Le Gabon franchit une étape cruciale dans sa transformation économique. En recevant la délégation du groupe guinéen SONOCO, menée par son directeur général Abdoul Karim Diallo, le président Brice Clotaire Oligui Nguema a concrétisé une ambition née lors du Forum de Kigali : bâtir un modèle de développement fondé sur la souveraineté productive et la coopération intra-africaine.
Cette rencontre dépasse le simple protocole diplomatique. Elle matérialise un appel aux investisseurs africains pour accompagner le repositionnement du Gabon. La réponse de SONOCO, l’un des plus grands conglomérats privés d’Afrique de l’Ouest, envoie un signal fort, témoignant de la confiance croissante envers le Gabon, alors que le pays accélère sa diversification.
L’offensive de la souveraineté alimentaire
Le secteur agroalimentaire a été choisi à dessein. La sécurité alimentaire est l’un des défis majeurs du continent. Malgré un potentiel agricole immense, de nombreux pays africains, dont le Gabon, dépendent lourdement des importations. Une part significative de la consommation nationale de produits avicoles est encore importée, ce qui pèse sur la balance commerciale.

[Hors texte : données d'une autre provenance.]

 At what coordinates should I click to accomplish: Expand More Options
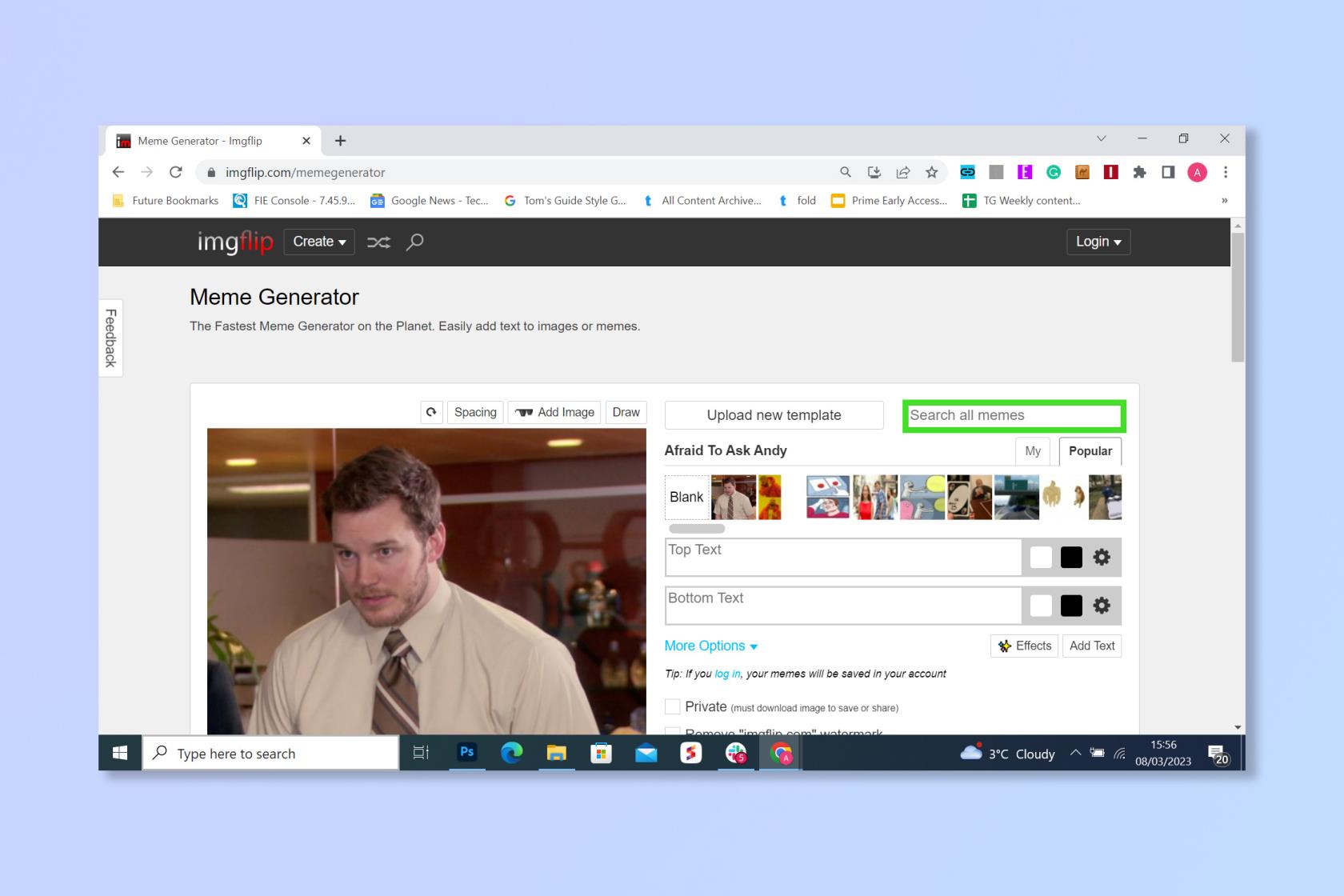pos(711,646)
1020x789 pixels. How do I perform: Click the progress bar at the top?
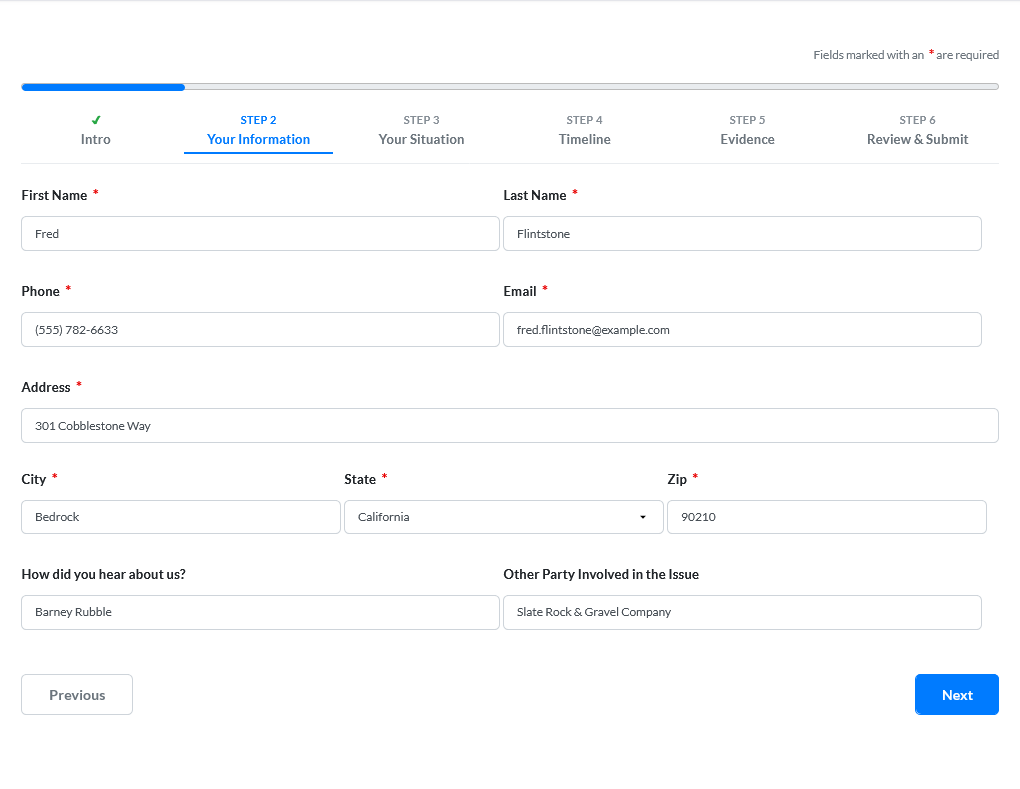510,87
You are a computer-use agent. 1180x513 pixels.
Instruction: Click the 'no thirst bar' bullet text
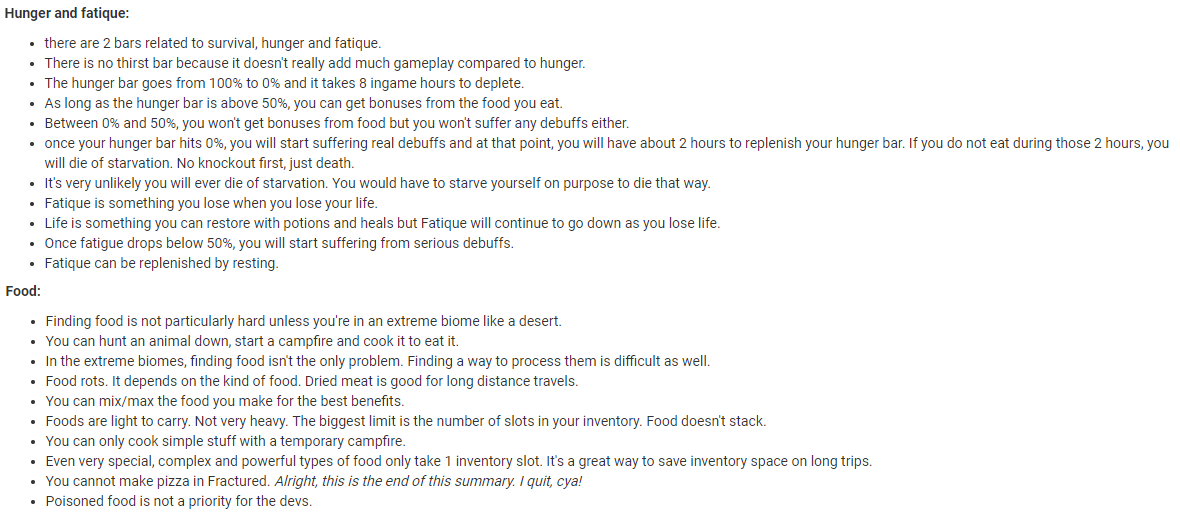click(x=315, y=63)
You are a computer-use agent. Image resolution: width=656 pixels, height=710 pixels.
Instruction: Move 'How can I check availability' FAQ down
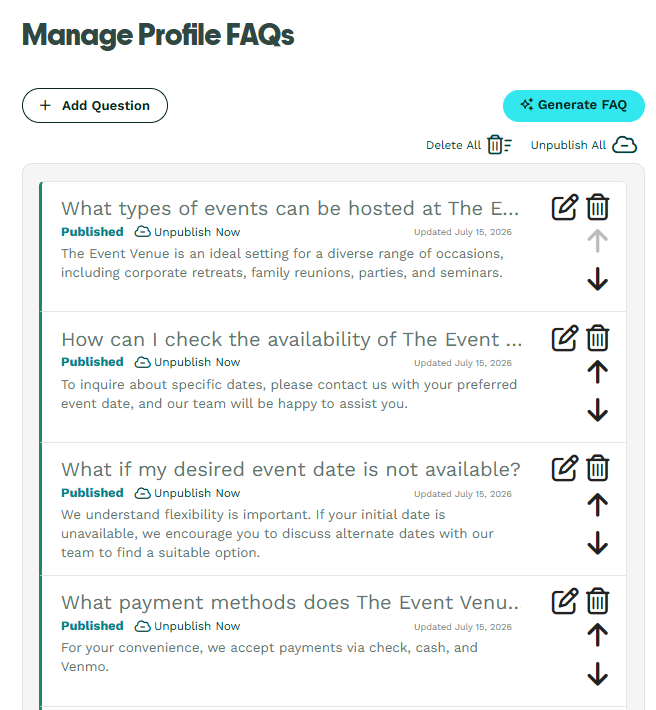coord(598,410)
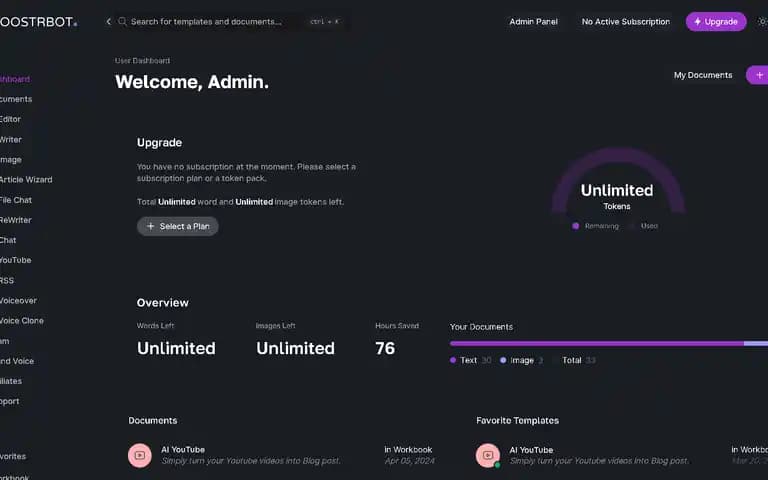Open My Documents link

[x=703, y=75]
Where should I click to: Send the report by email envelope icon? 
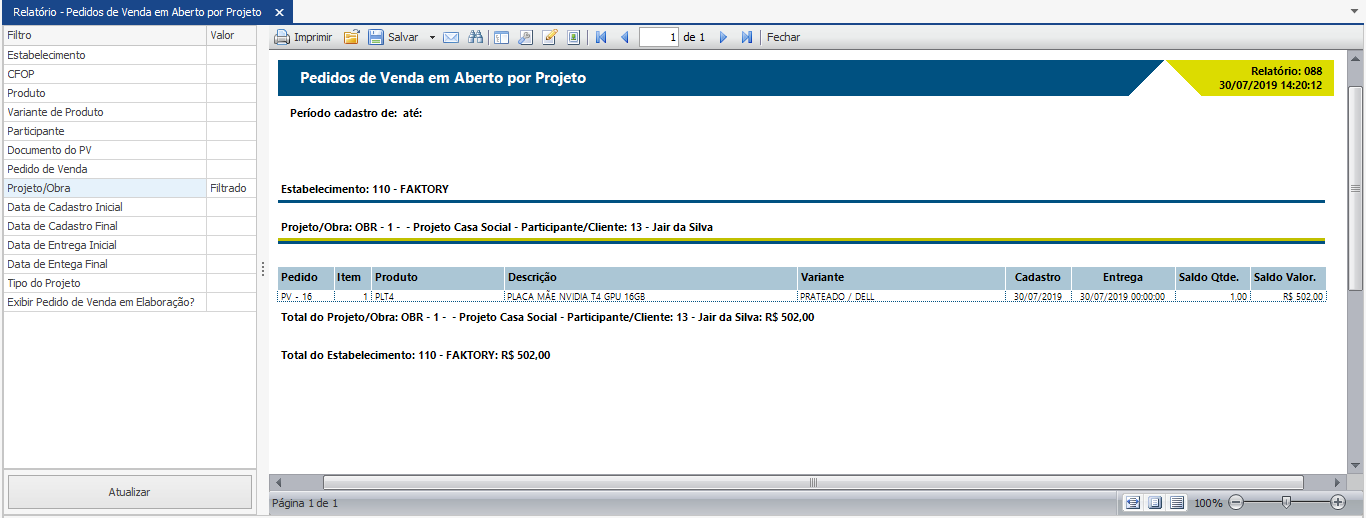coord(451,37)
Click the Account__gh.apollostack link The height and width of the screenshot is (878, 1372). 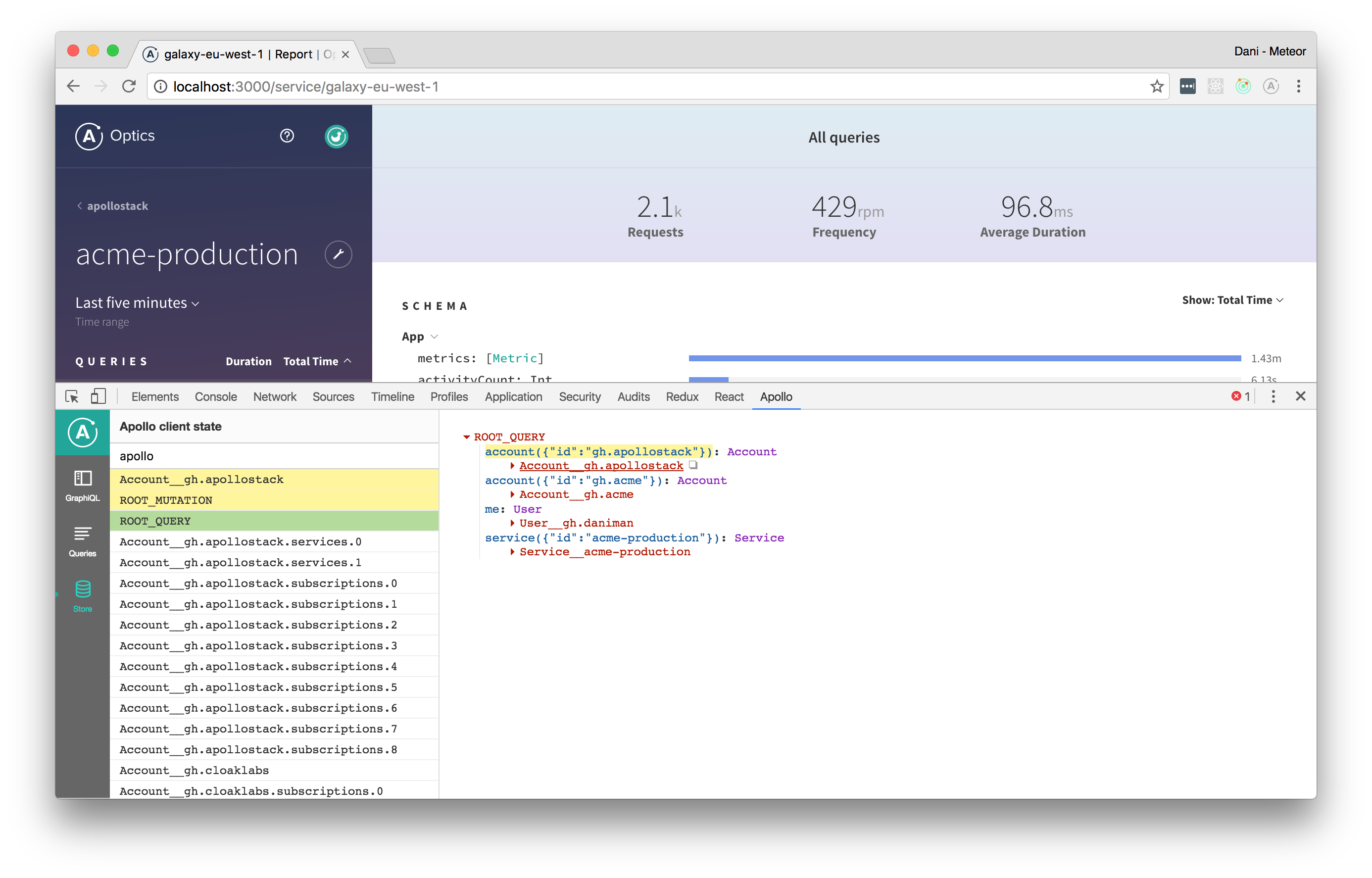pyautogui.click(x=601, y=466)
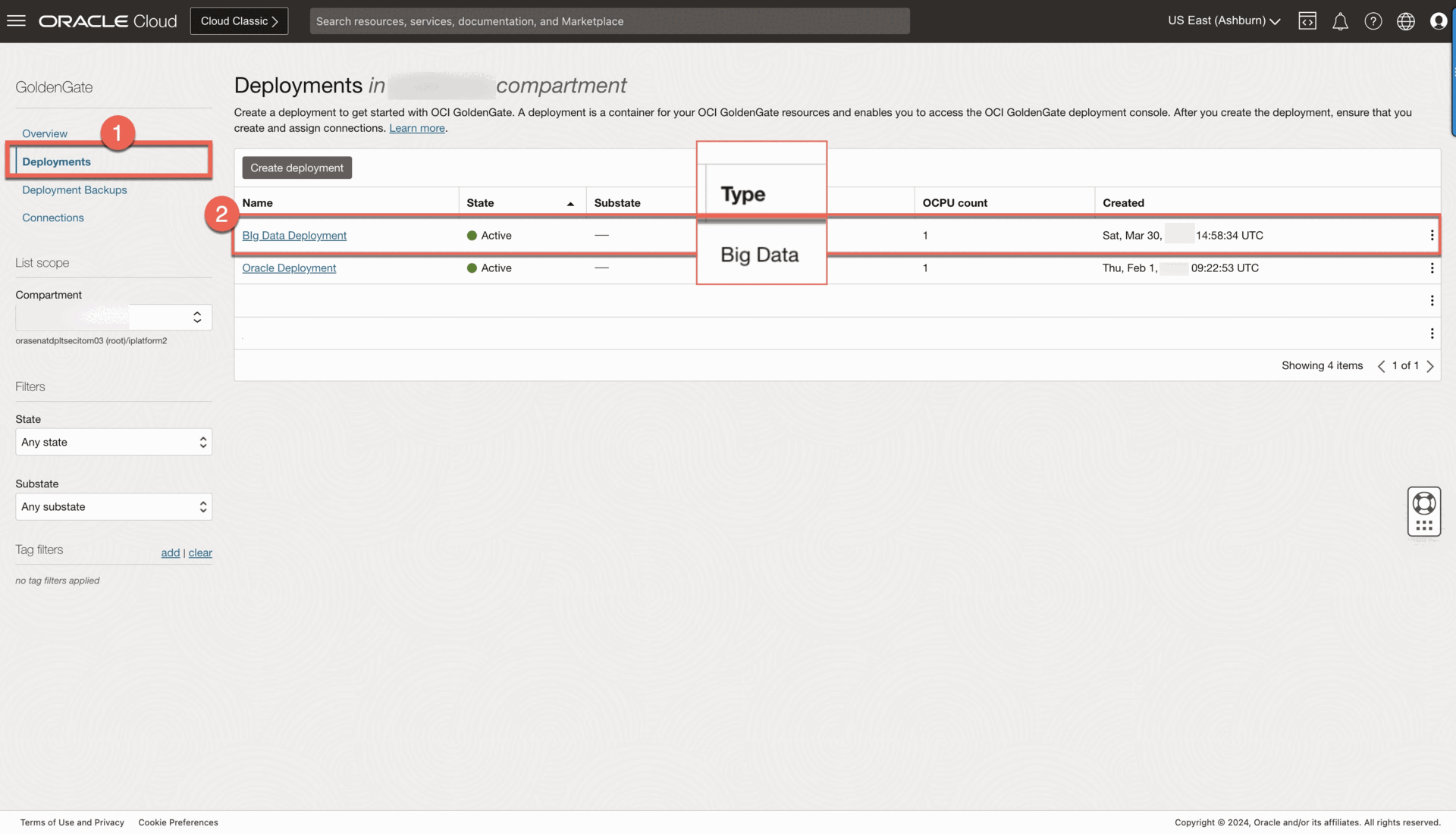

Le projet porté par SONOCO vise à inverser cette tendance. Le groupe guinéen prévoit de déployer au Gabon un modèle intégré déjà éprouvé dans plusieurs pays africains, reposant sur la maîtrise complète de la chaîne de valeur : production locale de matières premières pour l’alimentation animale, construction d’une usine moderne d’aliments pour volailles, installation de couvoirs, poussinières, fermes de ponte, élevages de poulets de chair et un abattoir industriel aux normes internationales.
Une filière industrielle à grande échelle
Cette approche intégrée est l’un des aspects les plus stratégiques. Dans de nombreux pays, la fragmentation des filières agricoles limite leur compétitivité. En contrôlant chaque maillon, SONOCO assure une meilleure efficacité économique et renforce la résilience de la filière. Les objectifs sont ambitieux : avec plus de quinze millions de poulets de chair produits chaque année, le Gabon pourrait atteindre l’autosuffisance sur ce segment et réduire drastiquement sa dépendance aux importations.
L’impact dépasse la seule alimentation. En Guinée, la filière SONOCO génère déjà près de quatre mille emplois. Au Gabon, le projet devrait créer plusieurs milliers d’emplois directs et indirects dans l’agriculture, l’élevage, la transformation industrielle, le transport, la logistique et les services. Cette dynamique s’inscrit dans la vision économique gabonaise : transformer localement les ressources, créer plus de valeur ajoutée et bâtir un tissu industriel durable.
Le symbole d’une Afrique qui investit en Afrique
Au-delà de l’économie, ce partenariat a une portée géopolitique. Alors que les États africains cherchent à intensifier leurs échanges, la coopération entre Libreville et Conakry illustre un nouveau paradigme : celui d’une Afrique qui investit en Afrique, partage ses savoir-faire et construit ses propres chaînes de valeur. Les procédures administratives et foncières sont engagées avec les ministères concernés, et les premières infrastructures devraient être opérationnelles dans les prochains mois.
Dans un contexte mondial marqué par les incertitudes alimentaires et les tensions sur les chaînes d’approvisionnement, cette initiative dépasse les frontières du Gabon. Elle illustre une conviction partagée : la souveraineté économique de l’Afrique passe par sa capacité à nourrir durablement ses populations. Le partenariat entre le Gabon et SONOCO pourrait devenir l’un des exemples les plus aboutis de coopération Sud-Sud au service de la transformation économique du continent.